Fig. 4 Atypical cartilaginous tumor (ACT) a–c and chondrosarcoma d–f on imaging and histology. a (CT), b (MRI T1 fs + KM): ACT in the proximal humerus (54 years old, female). Imaging-based
morphological criteria favouring ACT as opposed to enchondroma: pain symptoms, location
near the torso, maximum diameter of > 5 cm, scalloping of the cortex > 2/3 the thickness
(arrow). c Histology. d (CT), e (MRI T1 fs + KM): Chondrosarcoma grade I and focal grade II in the pelvis, arising
from the right ramus ossis pubis superior with extensive extraosseous tumor component
(28 years old, male). f Histology of a chondrosarcoma grade I, focal grade II. fs + KM, with fat saturation
after contrast administration.
Fig. 5 Image criteria that argue against a purely benign enchondroma. a Location near the trunk, expansion of long tubular bone (femur), size > 5 cm, male,
and scalloping > 2/3 of the cortical thickness (54 years old, male). Histological
chondrosarcoma grade I. b Located in the pelvis/axial skeleton (anterior acetabulum), scalloping (arrow) > 2/3
of the cortical thickness and minor cortical destruction (20 years old, female). Histological
chondrosarcoma grade I. c Increase in size, pain, and scalloping (arrow) > 2/3 of the cortical thickness. Histological
enchondroma; due to the increase in size it was classified as ACT. fs + KM: with fat
saturation after contrast administration; IMw fs: intermediate (IM) weighted with
fat saturation.
Fig. 6 Differential diagnosis enchondroma versus ACT at the fibula head. a 37 years old, female. The chondrogenic tumor reaches the cortex. The ability to evaluate
scalloping is limited due to the physiologically thin cortex at the proximal fibula.
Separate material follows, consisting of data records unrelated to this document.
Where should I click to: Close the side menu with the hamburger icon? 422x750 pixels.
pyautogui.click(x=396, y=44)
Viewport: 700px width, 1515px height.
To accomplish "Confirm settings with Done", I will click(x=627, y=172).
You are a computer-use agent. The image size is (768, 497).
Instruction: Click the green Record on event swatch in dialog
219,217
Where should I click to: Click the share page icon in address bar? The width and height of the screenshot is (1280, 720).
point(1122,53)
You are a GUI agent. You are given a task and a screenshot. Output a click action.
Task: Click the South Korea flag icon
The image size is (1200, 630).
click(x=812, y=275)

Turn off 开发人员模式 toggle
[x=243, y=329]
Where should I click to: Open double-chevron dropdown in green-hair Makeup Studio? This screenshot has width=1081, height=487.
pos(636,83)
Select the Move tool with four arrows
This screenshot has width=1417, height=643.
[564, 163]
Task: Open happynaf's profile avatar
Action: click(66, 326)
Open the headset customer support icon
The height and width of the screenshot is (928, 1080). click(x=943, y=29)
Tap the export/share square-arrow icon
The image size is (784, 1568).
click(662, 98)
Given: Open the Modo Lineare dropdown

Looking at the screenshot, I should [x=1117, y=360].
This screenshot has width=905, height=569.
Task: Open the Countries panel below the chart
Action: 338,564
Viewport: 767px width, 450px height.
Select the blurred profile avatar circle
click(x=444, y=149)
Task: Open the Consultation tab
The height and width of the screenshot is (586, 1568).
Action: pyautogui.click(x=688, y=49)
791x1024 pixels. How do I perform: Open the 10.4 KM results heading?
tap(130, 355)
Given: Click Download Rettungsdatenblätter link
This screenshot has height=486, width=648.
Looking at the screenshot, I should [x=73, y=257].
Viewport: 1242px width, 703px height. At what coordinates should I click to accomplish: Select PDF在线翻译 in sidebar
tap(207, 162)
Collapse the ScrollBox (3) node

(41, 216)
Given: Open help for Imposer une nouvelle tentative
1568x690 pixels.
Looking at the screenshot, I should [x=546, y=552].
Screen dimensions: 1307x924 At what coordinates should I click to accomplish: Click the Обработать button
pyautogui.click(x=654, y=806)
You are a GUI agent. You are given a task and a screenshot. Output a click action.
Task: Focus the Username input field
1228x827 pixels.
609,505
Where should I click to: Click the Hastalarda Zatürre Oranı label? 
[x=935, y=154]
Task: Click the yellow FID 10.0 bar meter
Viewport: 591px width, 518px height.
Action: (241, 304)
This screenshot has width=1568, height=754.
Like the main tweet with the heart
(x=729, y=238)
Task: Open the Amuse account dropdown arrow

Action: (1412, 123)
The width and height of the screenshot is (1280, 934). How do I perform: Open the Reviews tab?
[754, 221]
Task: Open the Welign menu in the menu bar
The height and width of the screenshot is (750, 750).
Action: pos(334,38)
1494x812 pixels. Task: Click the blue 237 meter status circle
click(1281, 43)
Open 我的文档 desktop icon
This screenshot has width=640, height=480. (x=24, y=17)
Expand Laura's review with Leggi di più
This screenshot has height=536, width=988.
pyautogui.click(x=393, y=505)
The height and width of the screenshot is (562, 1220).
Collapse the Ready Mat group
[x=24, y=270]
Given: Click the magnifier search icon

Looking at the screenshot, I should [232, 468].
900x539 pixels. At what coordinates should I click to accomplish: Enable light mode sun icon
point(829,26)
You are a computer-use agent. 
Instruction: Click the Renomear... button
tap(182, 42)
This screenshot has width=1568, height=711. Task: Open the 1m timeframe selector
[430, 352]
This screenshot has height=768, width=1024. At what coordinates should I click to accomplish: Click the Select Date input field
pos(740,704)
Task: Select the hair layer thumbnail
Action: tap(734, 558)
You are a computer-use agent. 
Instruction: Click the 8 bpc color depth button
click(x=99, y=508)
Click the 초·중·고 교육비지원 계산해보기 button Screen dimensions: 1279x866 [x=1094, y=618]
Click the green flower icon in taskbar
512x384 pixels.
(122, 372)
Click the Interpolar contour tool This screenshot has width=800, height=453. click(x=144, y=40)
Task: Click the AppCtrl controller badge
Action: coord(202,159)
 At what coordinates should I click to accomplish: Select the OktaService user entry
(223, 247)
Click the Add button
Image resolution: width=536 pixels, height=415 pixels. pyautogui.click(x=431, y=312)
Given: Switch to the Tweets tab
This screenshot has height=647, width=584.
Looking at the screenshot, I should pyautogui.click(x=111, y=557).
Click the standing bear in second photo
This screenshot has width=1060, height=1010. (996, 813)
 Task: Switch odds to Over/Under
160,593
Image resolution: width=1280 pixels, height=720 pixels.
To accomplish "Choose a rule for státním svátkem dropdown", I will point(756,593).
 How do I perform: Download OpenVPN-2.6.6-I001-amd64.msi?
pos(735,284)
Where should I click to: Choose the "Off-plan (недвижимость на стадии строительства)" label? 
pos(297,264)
Penetration of the cortex is not visible. Due to the presence of pain, a biopsy was
performed. Histology indicated an ACT. b 61 years old, female. The chondrogenic tumor penetrates the anterior cortex (arrow).
The patient also had clinical symptoms. Histology indicated the presence of an enchondroma.
Despite, the final diagnosis was an ACT due to the penetration of the cortex on imaging
(possible sampling error). c 40 years old, female, no symptoms. Incidental finding of an enchondroma without cortical
scalloping. fs + KM: with fat saturation after contrast administration; IMw fs: intermediate
(IM) weighted with fat saturation.
Moreover, newer imaging methods including dynamic MRI examinations, MRI diffusion
imaging, PET-CT, and computer-aided texture analyses are used to differentiate between
benign and malignant lesions. While MR-based diffusion imaging cannot differentiate
between enchondromas, low-grade chondrosarcomas, and higher-grade chondrosarcomas
[41], dynamic contrast-enhanced MRI examinations can increase the specificity for the
diagnosis of a chondrosarcoma [38]
[42]
[43]. Quick and increased relative contrast enhancement (compared to muscle tissue) is
typical for a chondrosarcoma. However, the ability to differentiate between low-grade
chondrosarcomas and enchondromas is also limited with this technique [38]. Tumor heterogeneity is known to be associated with an unfavorable tumor biology
[39]
[40]. MRI texture analyses of tumor heterogeneity may be able to differentiate between
enchondromas and low-grade chondrosarcomas [44]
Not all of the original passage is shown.